The war breaks out and Juliet is caught there.  Her life takes various twists and turns that she writes about in her diary.

Years later, Caroline Grant 's great aunt Juliet dies and leaves three keys to Caroline without any explanation.  Caroline starts on a trip to Venice to help her get over her divorce and try to find out what the keys are connected to in Venice.  As we follow Caroline back to Venice we are reading the diary of Juliet's life and adventures.

The suspense is built as the reader learns more and more about Juliet's life during her year at art school and as the war is encroaching on Italy.  The reader will be caught up in the story until you reach the satisfying ending.

Sunday, April 3, 2022

Where There's A Will

 Where There's A Will  is the 10th installment in the Rowland Sinclair WWII mystery series.

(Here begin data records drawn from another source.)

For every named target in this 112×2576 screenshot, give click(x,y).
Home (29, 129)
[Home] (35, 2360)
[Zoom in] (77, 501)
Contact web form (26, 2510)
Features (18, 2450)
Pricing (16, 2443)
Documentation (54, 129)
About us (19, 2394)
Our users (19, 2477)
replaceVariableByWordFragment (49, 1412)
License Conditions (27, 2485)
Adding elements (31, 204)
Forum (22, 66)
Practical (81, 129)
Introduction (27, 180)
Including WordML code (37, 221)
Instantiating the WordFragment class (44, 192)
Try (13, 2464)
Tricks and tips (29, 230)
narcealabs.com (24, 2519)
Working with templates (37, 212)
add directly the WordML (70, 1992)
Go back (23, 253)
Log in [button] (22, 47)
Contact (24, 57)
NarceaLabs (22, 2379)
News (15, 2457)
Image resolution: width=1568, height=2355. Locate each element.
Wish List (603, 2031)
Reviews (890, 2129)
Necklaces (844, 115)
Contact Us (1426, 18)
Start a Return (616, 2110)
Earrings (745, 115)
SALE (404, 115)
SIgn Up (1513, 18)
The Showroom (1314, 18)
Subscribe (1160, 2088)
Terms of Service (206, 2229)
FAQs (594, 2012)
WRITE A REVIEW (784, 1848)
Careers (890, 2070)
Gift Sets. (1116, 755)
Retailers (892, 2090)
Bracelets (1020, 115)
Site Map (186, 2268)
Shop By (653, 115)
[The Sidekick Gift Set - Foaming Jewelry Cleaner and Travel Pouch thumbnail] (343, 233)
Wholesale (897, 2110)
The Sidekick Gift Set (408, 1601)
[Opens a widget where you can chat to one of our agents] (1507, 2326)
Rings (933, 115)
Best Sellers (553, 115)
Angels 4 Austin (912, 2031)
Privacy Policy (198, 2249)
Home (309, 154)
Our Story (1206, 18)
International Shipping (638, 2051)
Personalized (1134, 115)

I will say this is one of my  favorites in the series.  It is captivating in the plot the scenic descriptions and in the historic references.  So many memorable people from history are mentioned and brought into the storyline.  Sulari Gentill is brilliant at interweaving the historical facts leading up to WWII with a mystery plot that feels like everyday life.  

This time Rowland Sinclair and his friends, Edna, Milton and Clyde are brought to the United States to help figure out why Rowly's friend was recently murdered and why this friend made Rowly the executor of his will. The group travels between Boston and New York City and then spends some time on the North Shore of Massachusetts. The descriptions of each of the cities makes the reader feel like they are walking the street with our protagonists.  The reality of life in the US during the early 1930s is realistic and presented at the beginning of each chapter with a news story from places like the Boston Globe.

As the series has progressed the characters have been developing and growing.  Now it is like I know these four misfits from Australia.  They are distant friends that I read about but don't get to visit with in person.  Loyal to each other saving lives and sharing what they have without jealousy or regret.

Oh to have friends that loyal!   I can hardly wait until the next  installment of this fabulous series.